FIG. 6 illustrates an exemplary method of deploying and implementing policy-based data privacy filters according to some embodiments. In some embodiments, method 600 is performed by one or more components of a data privacy system, such as data privacy system 100 as described above, and/or a target environment, such as target deployment environment 404. At block 602, a privacy policy is selected form a plurality of privacy policies. The privacy policy may include the same, or similar information as, privacy policies 124 described above. For example, the privacy policy may be a collection of protection methods prescribed for each field included in a particular data source, such as data sources 116.

At block 604, a target environment definition is generated based on details of a target environment. The target environment may by the same, or function in a similar manner as, target deployment environment 404 as described above. For example, the target environment may include the data source, data processing capabilities, a network, and one or more client programs configured to access and/or manipulate data from the data source.

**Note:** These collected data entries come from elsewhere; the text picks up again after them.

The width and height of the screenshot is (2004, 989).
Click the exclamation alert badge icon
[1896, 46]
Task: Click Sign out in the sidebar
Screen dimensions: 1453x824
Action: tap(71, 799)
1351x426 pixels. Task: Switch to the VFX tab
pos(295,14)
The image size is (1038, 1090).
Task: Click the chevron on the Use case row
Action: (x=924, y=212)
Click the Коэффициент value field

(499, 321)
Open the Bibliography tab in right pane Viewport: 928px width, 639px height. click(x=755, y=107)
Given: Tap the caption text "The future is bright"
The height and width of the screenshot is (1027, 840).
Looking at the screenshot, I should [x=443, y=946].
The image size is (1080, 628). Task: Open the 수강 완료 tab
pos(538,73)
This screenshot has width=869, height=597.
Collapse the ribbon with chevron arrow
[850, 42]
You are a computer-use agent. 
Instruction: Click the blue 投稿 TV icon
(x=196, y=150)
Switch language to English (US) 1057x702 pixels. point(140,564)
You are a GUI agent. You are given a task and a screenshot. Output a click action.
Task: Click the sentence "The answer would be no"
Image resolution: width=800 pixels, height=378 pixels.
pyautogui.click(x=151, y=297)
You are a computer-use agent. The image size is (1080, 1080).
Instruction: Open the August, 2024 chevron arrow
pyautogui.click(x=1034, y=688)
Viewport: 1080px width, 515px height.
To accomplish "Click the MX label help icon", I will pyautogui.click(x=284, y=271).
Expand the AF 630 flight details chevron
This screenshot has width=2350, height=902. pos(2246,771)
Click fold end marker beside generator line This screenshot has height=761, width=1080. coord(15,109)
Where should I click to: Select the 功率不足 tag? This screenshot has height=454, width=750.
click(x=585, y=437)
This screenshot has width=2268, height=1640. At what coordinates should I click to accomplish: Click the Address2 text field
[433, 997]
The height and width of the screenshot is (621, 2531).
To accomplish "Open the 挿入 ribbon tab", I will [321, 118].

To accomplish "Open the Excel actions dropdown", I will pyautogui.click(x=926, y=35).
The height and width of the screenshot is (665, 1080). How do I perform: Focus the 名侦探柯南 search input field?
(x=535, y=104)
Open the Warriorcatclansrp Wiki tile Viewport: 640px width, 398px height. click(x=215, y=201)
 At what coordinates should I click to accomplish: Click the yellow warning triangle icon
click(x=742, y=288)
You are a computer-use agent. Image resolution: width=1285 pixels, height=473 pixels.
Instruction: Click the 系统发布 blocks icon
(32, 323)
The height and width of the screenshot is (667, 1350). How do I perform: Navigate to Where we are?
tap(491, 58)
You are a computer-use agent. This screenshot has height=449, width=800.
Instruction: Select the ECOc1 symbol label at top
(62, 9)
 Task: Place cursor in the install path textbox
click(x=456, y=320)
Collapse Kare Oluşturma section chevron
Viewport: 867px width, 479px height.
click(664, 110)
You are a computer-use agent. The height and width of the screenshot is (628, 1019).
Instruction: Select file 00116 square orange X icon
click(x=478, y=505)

At block 606, an executable privacy filter artifact is generated for the selected privacy policy based on the target environment definition. The privacy filter artifact may be the same, or function in a similar manner as privacy filters 140 described above. For example, the privacy filter may be a transformation function or UDF in an ETL tool, a callable external function that may be pluggable into a data pipeline, a set of UDFs in a database or a ob executable via APIs or via a designer tool user interface manually.

At block 608, the executable privacy filter artifact is deployed in the target environment. A filter engine, such as filter engine 112 described above, may deploy the privacy filter artifact in the target environment. Deploying the privacy filter artifact may include setting up runtime details in the target environment for the privacy filter artifact. After deployment, at block 610, an execution of the executable privacy filter artifact is monitored in response to requests for data. For example, data provided in response to requests from a client program may be monitored to ensure the appropriate protection methods specified by the privacy policy are being applied correctly. In some embodiments, method 600 may optionally include flagging any anomalies in the data flow or transformations performed by the executable privacy filter artifact in response to requests for data.

It should be appreciated that the specific steps illustrated in FIG. 6 provide a particular method of deploying and implementing policy-based data privacy filters according to an embodiment of the present invention. Other sequences of steps may also be performed according to alternative embodiments. For example, alternative embodiments of the present invention may perform the steps outlined above in a different order. Moreover, the individual steps illustrated in FIG. 6 may include multiple sub-steps that may be performed in various sequences as appropriate to the individual step. Furthermore, additional steps may be added or removed depending on the particular applications. One of ordinary skill in the art would recognize many variations, modifications, and alternatives.

In some embodiments, one or more components of a data privacy system, such as data privacy system 100, and or one or more components of a target deployment environment, such as target deployment environment 404, are implemented on a computing device and/or in a computing system. FIG. 7 illustrates a block diagram of an embodiment of a computing device 700. Computing device 700 can implement some or all functions, behaviors, and/or capabilities described above that would use electronic storage or processing, as well as other functions, behaviors, or capabilities not expressly described. Computing device 700 includes a processing subsystem 702, a storage subsystem 704, a user interface 706, and/or a communication interface 708. Computing device 700 can also include other components (not explicitly shown) such as a battery, power controllers, and other components operable to provide various enhanced capabilities. In various embodiments, computing device 700 can be implemented in a desktop or laptop computer, mobile device (e.g., tablet computer, smart phone, mobile phone), wearable device, media device, application specific integrated circuits (ASICs), digital signal processors (DSPs), digital signal processing devices (DSPDs), programmable logic devices (PLDs), field programmable gate arrays (FPGAs), processors, controllers, micro-controllers, microprocessors, or electronic units designed to perform a function or combination of functions described above.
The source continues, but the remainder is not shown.